Tuesday, April 14, 2009

Flyers vs. Penguins: First Round Breakdown

Here we go again! Every Flyers player and fan has been waiting for this ever since the Penguins handled Philly in five games in the Eastern Conference Finals last season. It's time for the Keystone Clash to continue, this time early in the playoffs when both teams are fresh. A lot has changed since these teams last met in the playoffs, including the Flyers being much healthier along the blueline and the Penguins being robbed of much of their depth in the offseason. Having won 18 of their last 24 games of the season, the Penguins are the hotter team entering the series, but you can throw away records and streaks when these two teams play. Expect a long, hard-fought series between two teams that truly do not like each other with the winner emerging battered and bruised after 6 or 7 grueling games. Let's take a closer look at how these two teams matchup and see who comes out ahead.

Offense: This essentially boils down to depth vs. top-end talent. Everyone knows about the Penguins top two scorers, Sidney Crosby and Evgeni Malkin, who both finished with over 100 points on the season and are a threat to make a pretty play every time they touch the puck. After those two, the offense takes a big dive, with Chris Kunitz and Jordan Staal the next biggest threats. Since they lost Ryan Malone and Marian Hossa in the offseason, the Penguins secondary players haven't been nearly as good and that leaves the Pens with really only two scoring lines. Of course, they do get plenty of offense from defenseman Sergei Gonchar, but if the top scoring threats can be slowed down (not an easy task), there is little bite left in the Penguins attack.

The exact opposite can be said of the Flyers, they have depth all throughout their forward lines. Six forwards scored 25 goals, the most for any team in the league, and those six don't include Danny Briere and Claude Giroux, who weren't with the club for most of the season. The Flyers roll three solid scoring lines, with tremendous depth down the middle in Mike Richards, Jeff Carter and Giroux. The 4th line is largely a throw away line, although Darroll Powe has proven to be an effective penalty killer. With the Flyers, other teams have to pick their poison. Should the Penguins put out their shut down defensemen against the Gagne/Richards/Knuble line or against the Hartnell/Carter/Lupul line? And what do you do against Giroux and Briere, who have eyes in the backs of their heads and routinely make beautiful passes? It's not an enviable position to be in. Because of that, I give the Flyers a slight edge in offense. The Penguins top two are incredible talents but no team in the NHL can match the depth the Flyers are throwing out there.

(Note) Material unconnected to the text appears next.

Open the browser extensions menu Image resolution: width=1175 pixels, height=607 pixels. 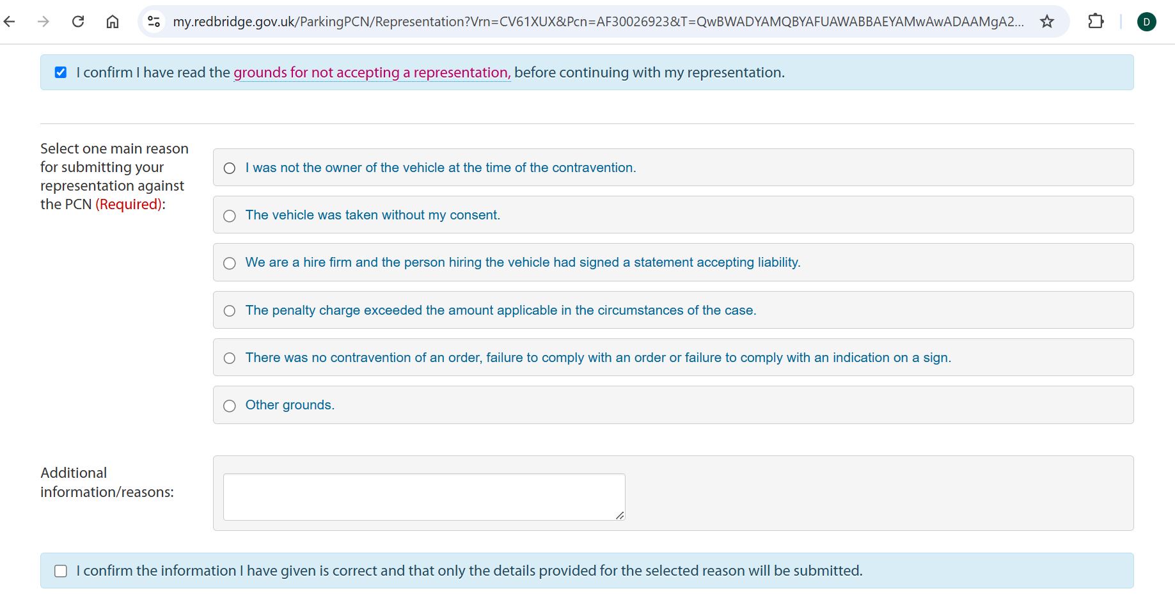point(1096,22)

Defense: This is the biggest difference between the series last year: Braydon Coburn and Kimmo Timonen are healthy. The rest of the Flyers defense is nothing to get too excited about, although Ryan Parent has been solid when paired with Timonen. The Flyers certainly spend most of their cap money on forwards, and it shows in their lack of depth on the blueline. It will be nice to have Luca Sbisa back with the club as the 7th defenseman but one has to wonder if the rookie will be able to step up to the intensity of playoff hockey if he suits up.

The Penguins defense is solid but unspectacular. Sergei Gonchar is the blue chipper on the back line and is arguably the best offensive defenseman in the league. Hal Gill and Brooks Orpik are also solid stay-at-home defensemen who lead the rest of the disciplined blueliners. Pittsburgh as a team plays a really aggressive style which leads to both the forwards and defensemen trying to force turnovers, so any weaknesses they have on D can be masked. For this reason, I give the slight edge to the Penguins. The Flyers defense is prone to too many breakdowns and that will kill them against talent like Crosby and Malkin.

Goaltending: Martin Biron and Marc-Andre Fleury put up very similar numbers this season but got to those numbers in very different ways. Biron has been up and down all season, looking locked in one night and completely lost the next. He hasn't proven that he is a true number one goaltender in the NHL, although if he can somehow flip the switch and play like he did in the playoffs last year, things would be very different. Fleury is the more consistent goaltender, playing well in the playoffs last year and covering up the mistakes that the Penguins attacking style can sometimes leave open. Everyone knows that NHL playoff series are won by whichever goaltender is hotter, so Fleury gets the edge in the goaltending department because his play has heated up down the stretch. Look for Biron to do everything in his power to prove that he is a better goalie than he has shown recently.

These two teams appear to be about as even as you can get. The Penguins are the slightly better team on paper but the Flyers are known for overcoming long odds in the playoffs. While you may accuse me of being a homer, I like the Flyers to win the series in seven games. It will be a tough series between two teams determined to have the same playoff success they had last season. This will easily be the best series in the first round, with plenty of entertaining games and lots of interesting matchups to follow. Hopefully the Flyers can slow down Crosby and Malkin enough to get themselves out of the first round. From there, let's hope they aren't too beat up to make another deep run.